Гора медленно ползла влево, истребитель порывался скользнуть вниз, Пилот разрывался между желанием то ли молиться, то ли непристойно ругаться. Наконец из-за лесистой громадины показались постройки, призывно блеснул бетон ВПП[22], самолет выровнялся, чуть ли не завис в воздухе, и, наконец, тяжело рухнул на самое начало полосы.
Заскрипело шасси.
Атмосферник с явной неохотой прополз пару сотен метров по блестящему бетону и неподвижно замер точно на разделительной линии.
— Оригинально… — пробормотал Пилот, фиксируя взглядом одновременно ручки катапульты и индикаторы высоты.
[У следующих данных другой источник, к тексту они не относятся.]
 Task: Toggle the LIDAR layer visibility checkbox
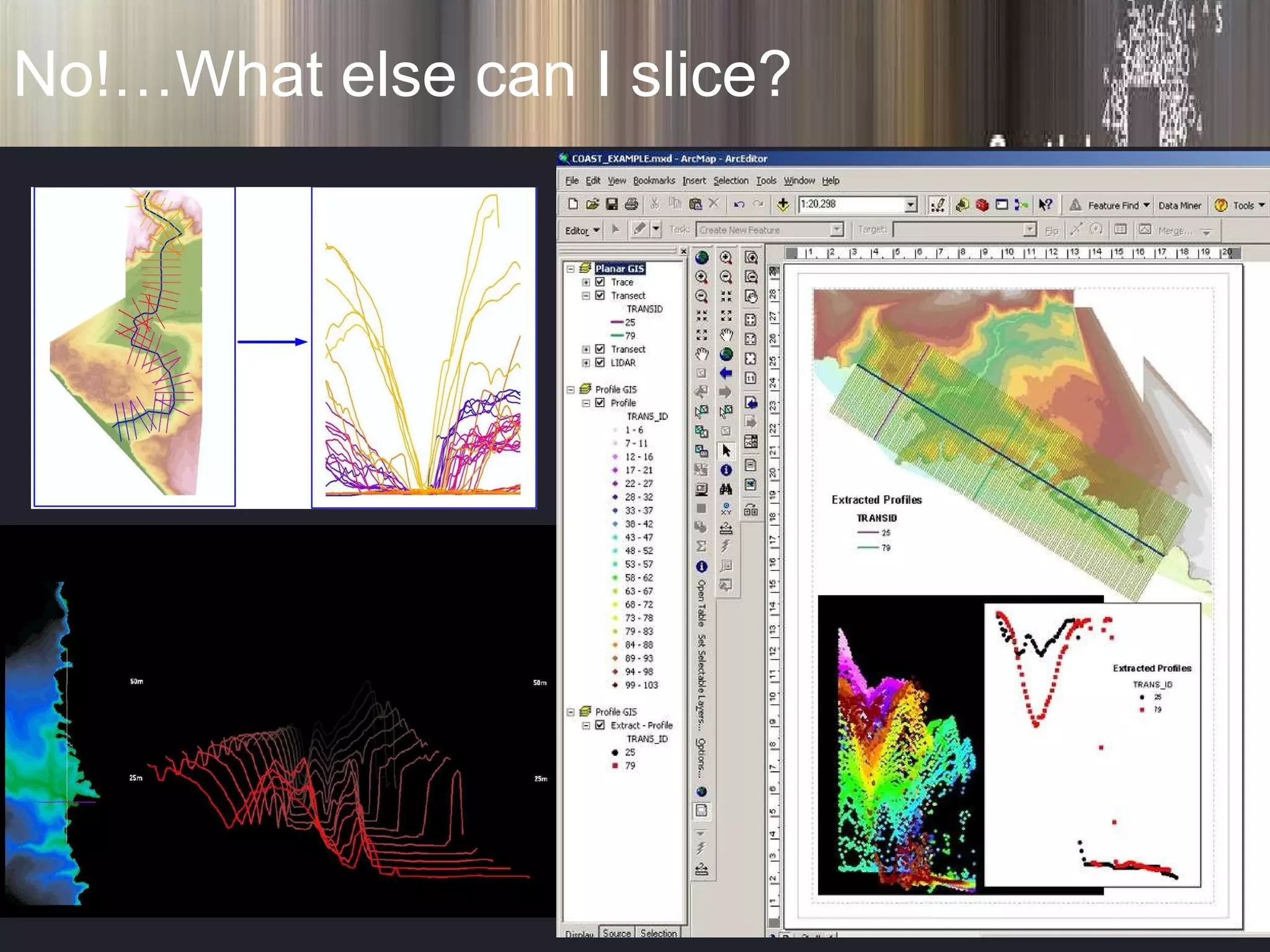pyautogui.click(x=600, y=363)
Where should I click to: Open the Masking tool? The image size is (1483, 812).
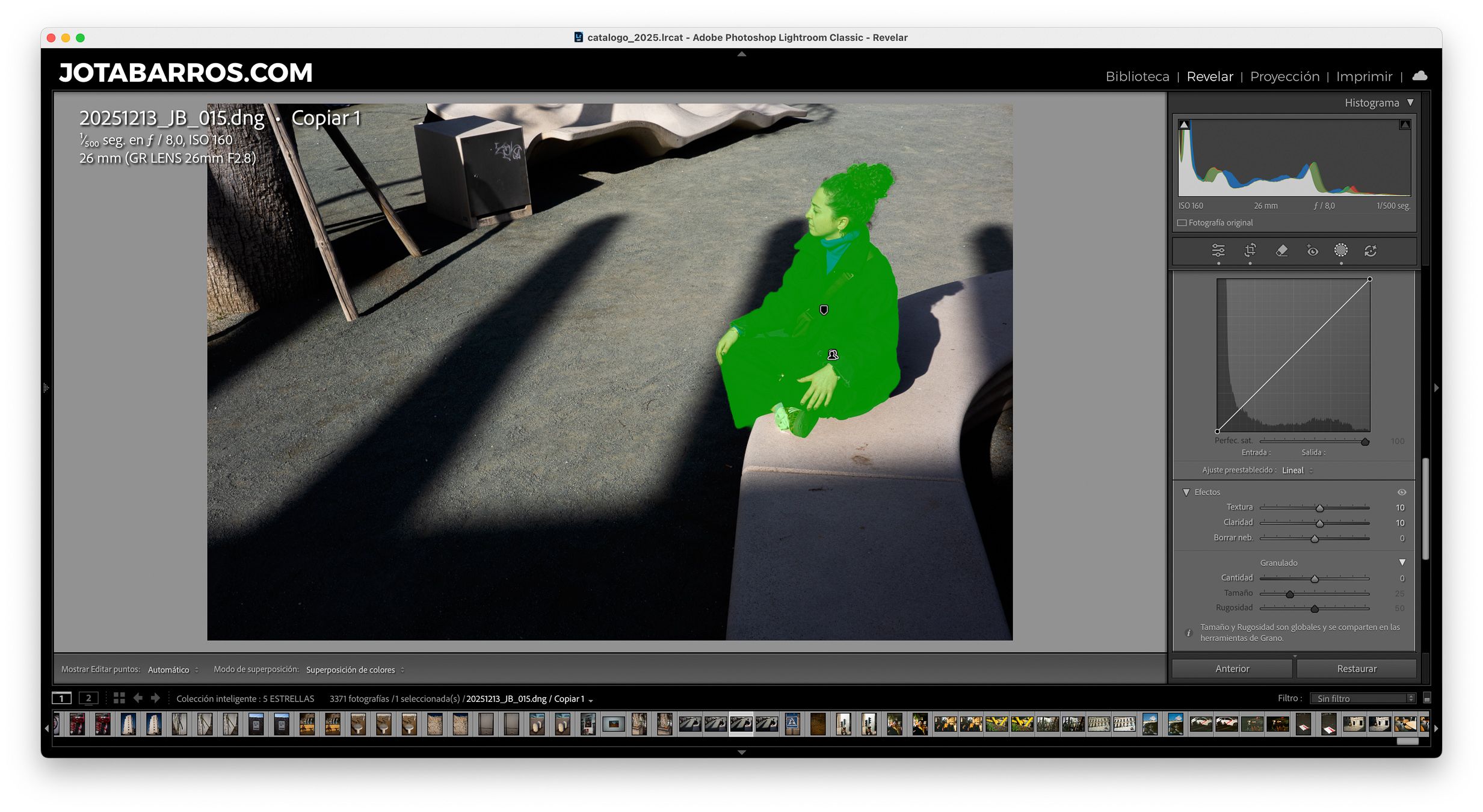[1340, 250]
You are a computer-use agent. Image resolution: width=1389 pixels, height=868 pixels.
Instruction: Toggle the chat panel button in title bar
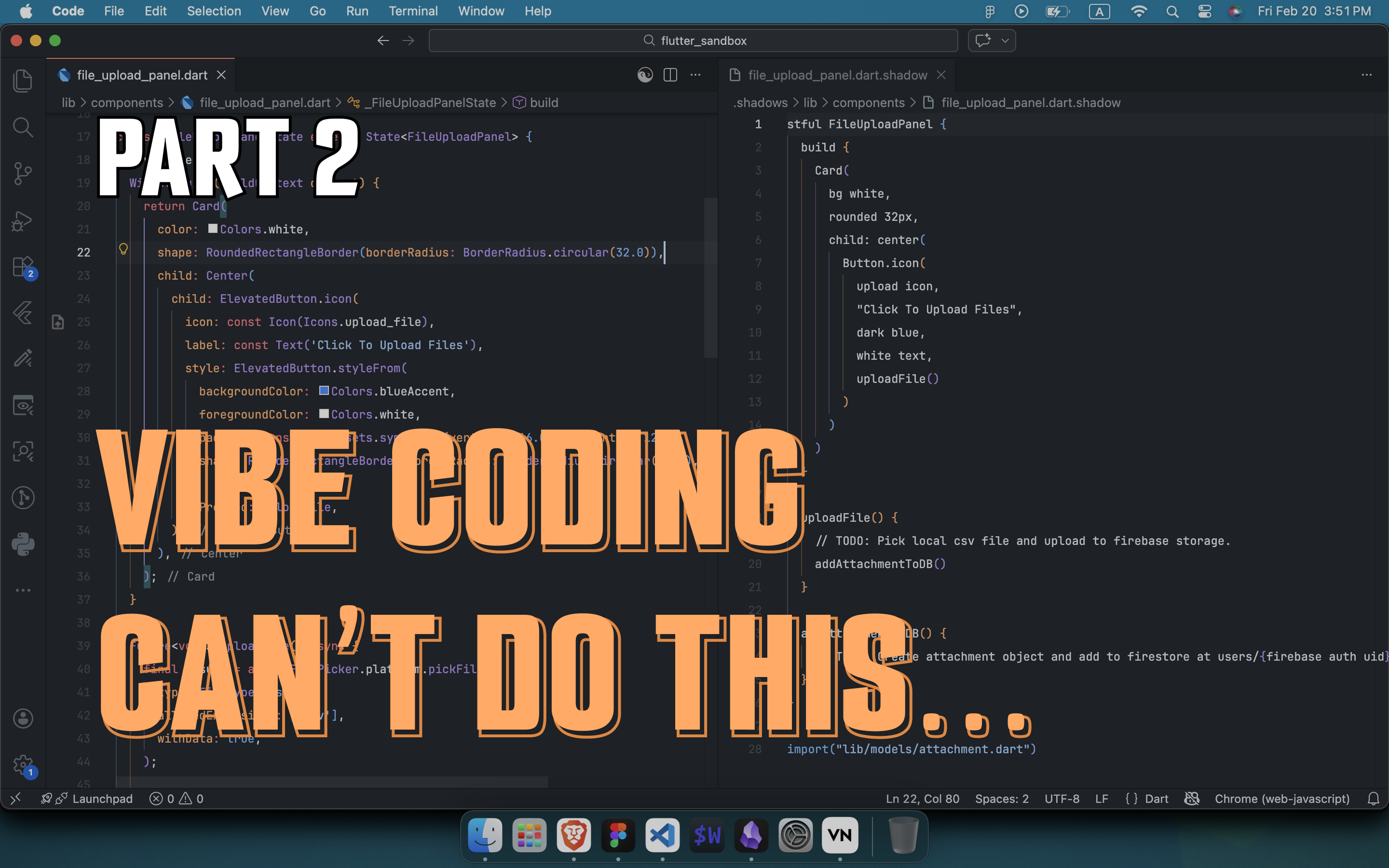click(x=982, y=41)

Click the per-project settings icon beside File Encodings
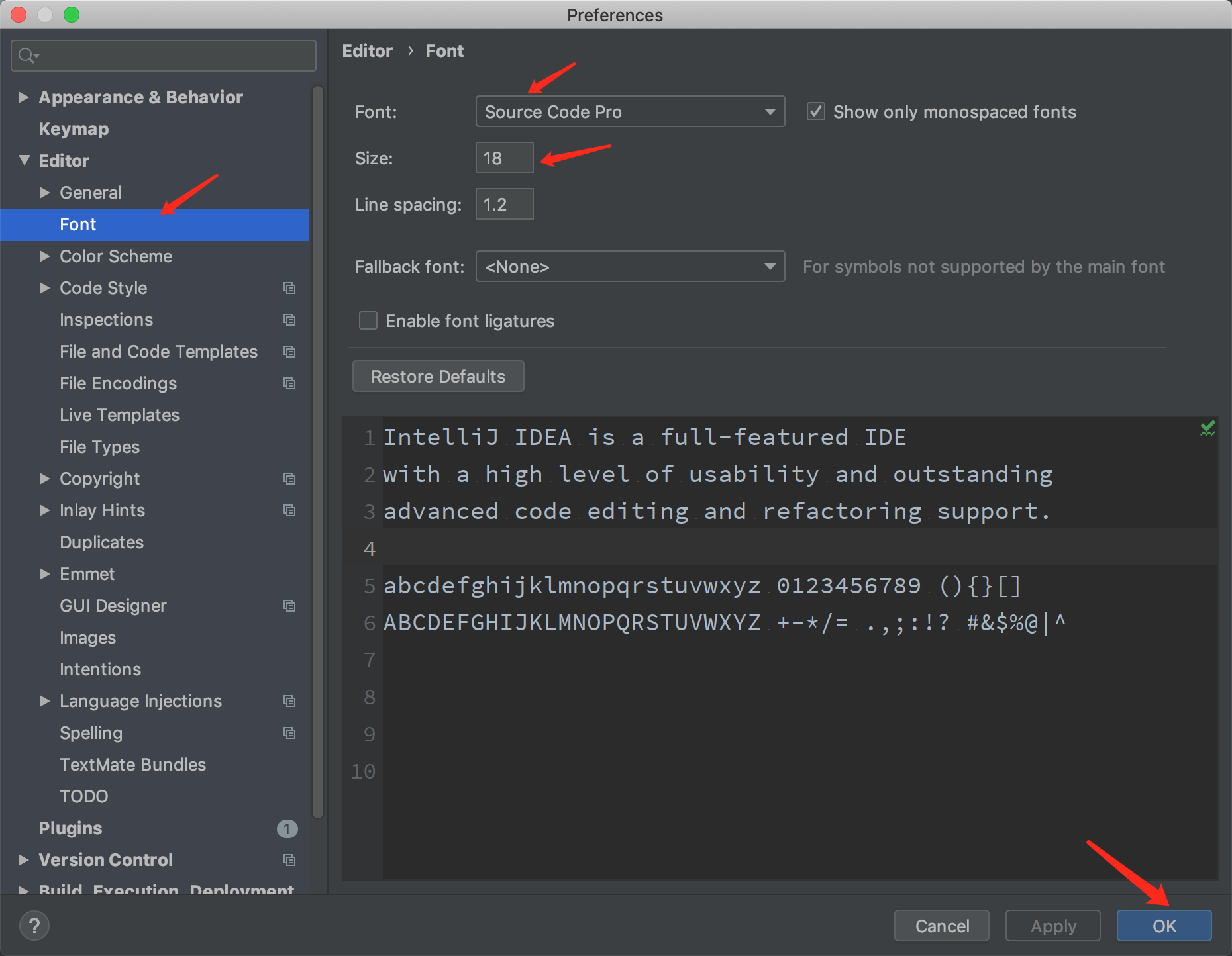[x=289, y=383]
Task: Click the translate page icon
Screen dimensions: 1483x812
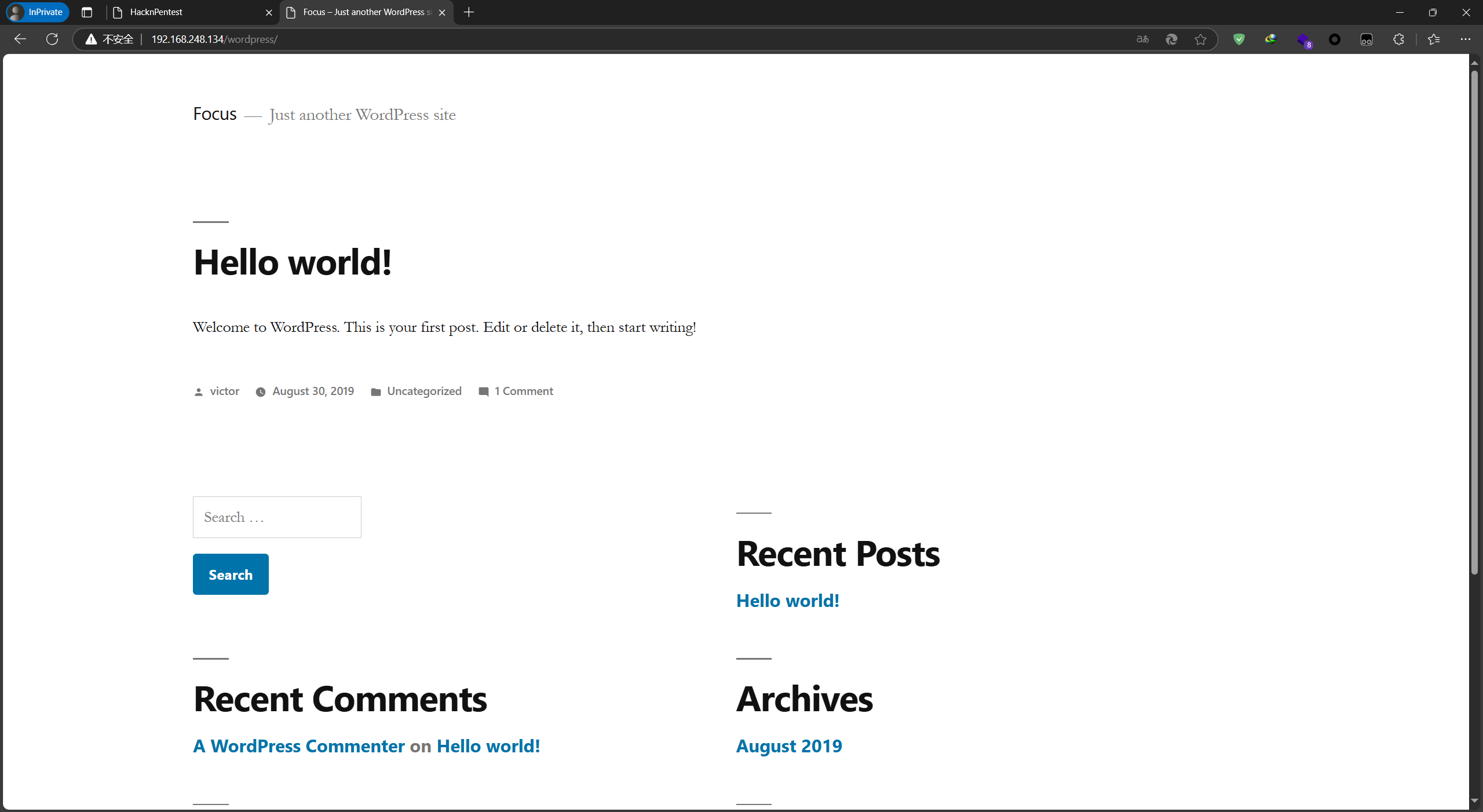Action: [1142, 39]
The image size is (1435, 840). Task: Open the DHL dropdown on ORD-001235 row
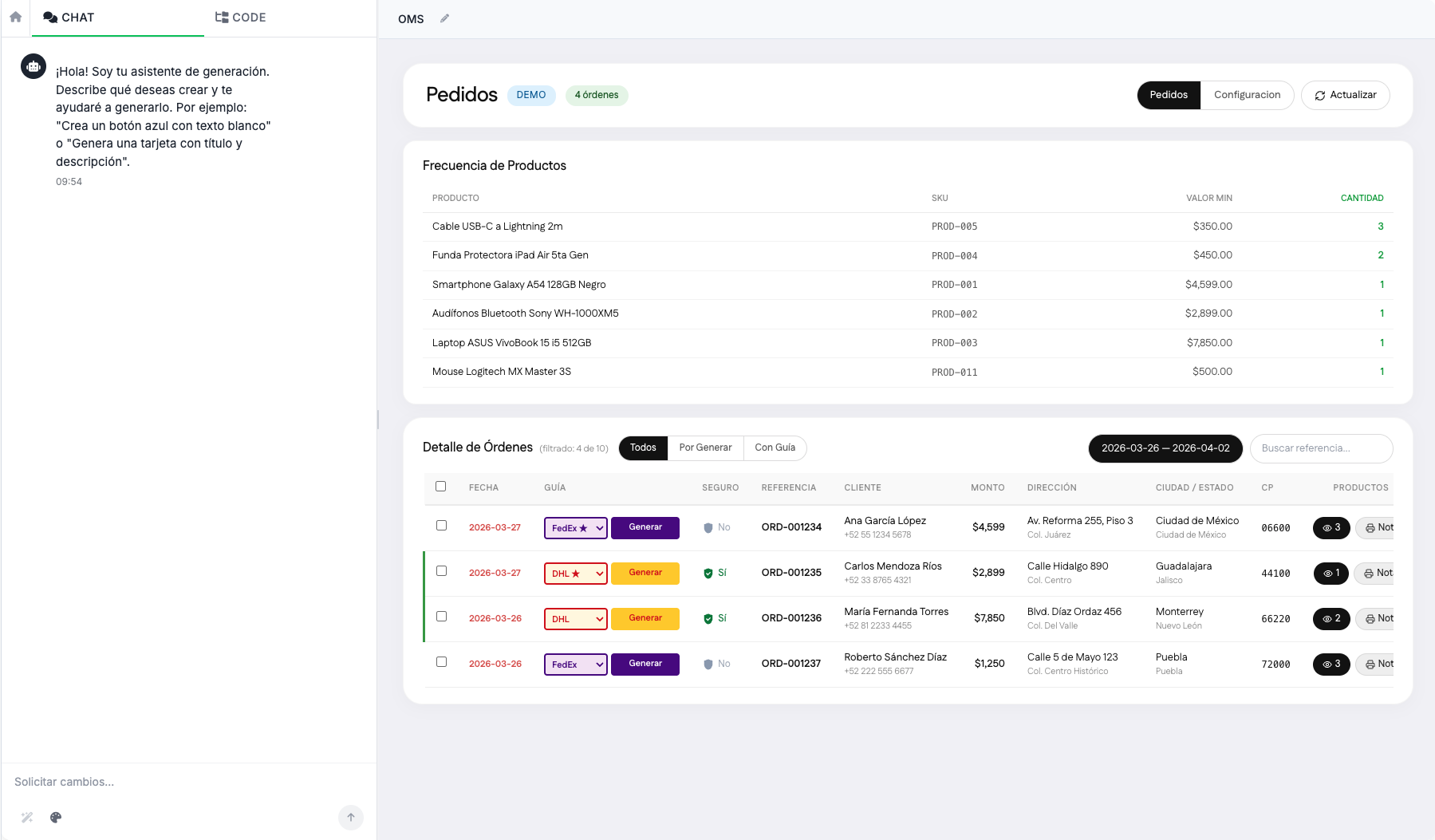575,573
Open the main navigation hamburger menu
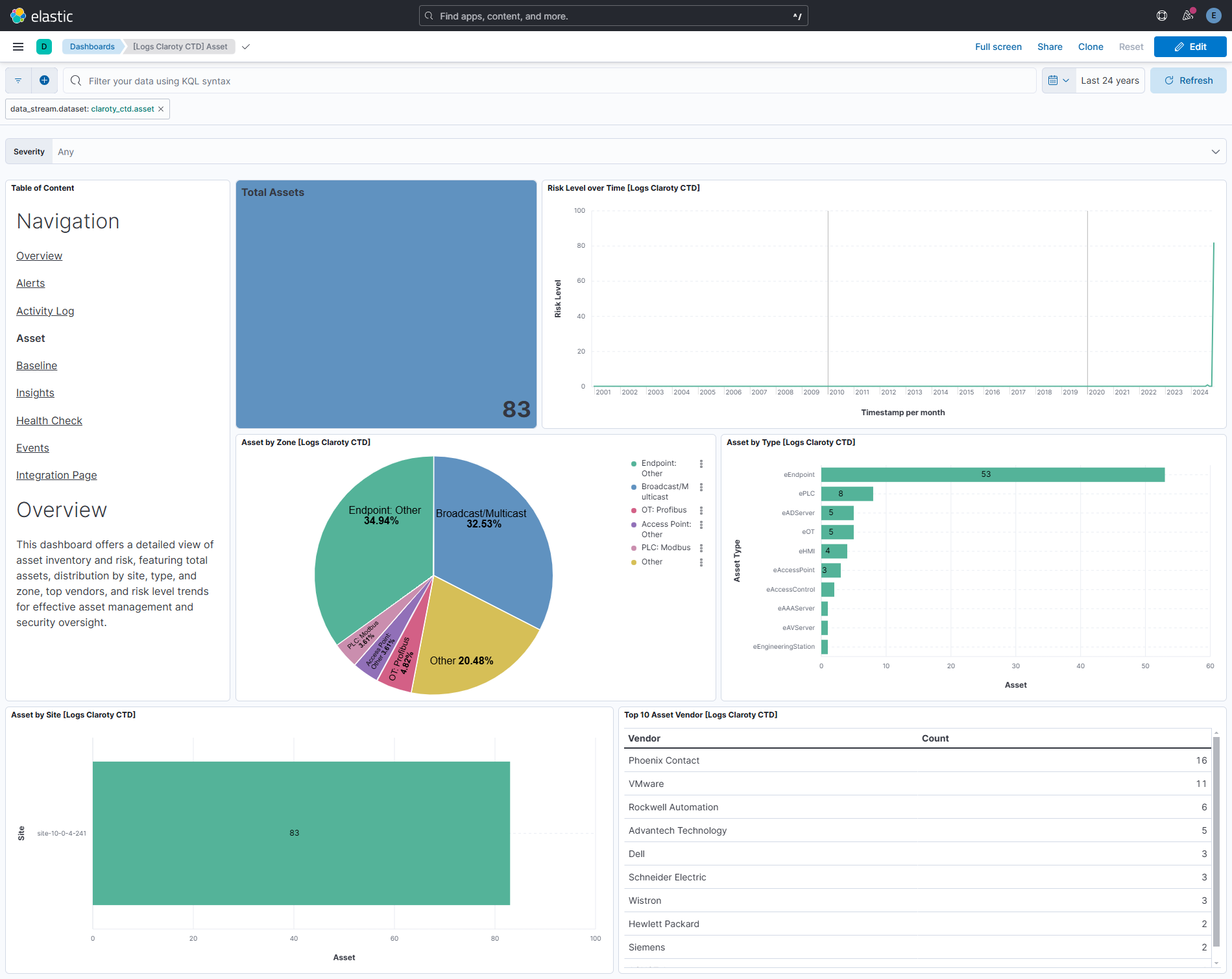Image resolution: width=1232 pixels, height=979 pixels. coord(18,46)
Радарный показывал что-то около сорока километров, что для динамического прыжка было в общем-то нормально, зато воздушный уперся стрелкой в ограничитель и явно не собирался производить ею какие-либо движения.
— Ну, подождем… — снова пробормотал Пилот, переместив руки — на всякий случай — ближе к катапульте.
Где-то на двадцати километрах сгустившийся воздух начал, наконец, порыкивать на законцовках крыльев, машина вздрогнула и медленно-медленно, с неохотой, опустила нос к земле.
— Уже хорошо, — прокомментировал Пилот. — А дальше?
Еще через пару километров задрожала ручка управления, отмечая возрастание нагрузки на рулях, рычание превратилось в знакомый пронзительный вой, и где-то на десяти тысячах автоматически запустились двигатели.
Перегрузка привычно вдавила Пилота в кресло, и впервые в жизни он обрадовался ей, как старой знакомой — поскольку она была четким признаком выхода из почти вертикального пике.
Пике закончилось на пяти тысячах, перегрузка сползла — медленно и как будто очень недовольно, не менее привычная легкость заполнила тело, и Пилот машинально взял ручку еще на себя — и только потом додумался взглянуть на индикатор перегрузки.
В прямом горизонтальном полете тот показывал 0,75 G.
— Ах, вот оно что! — облегченно засмеялся Пилот. — Здесь просто меньшая тяжесть!
Двигатели разогнались до привычных 0,5, автопилот приглашающе замигал глазком на приборной панели, и Пилот с некоторой даже расслабленностью отдал управления ему, и взглянул на планшет с картой… и тут же расслабленность и благодушие исчезли неизвестно куда.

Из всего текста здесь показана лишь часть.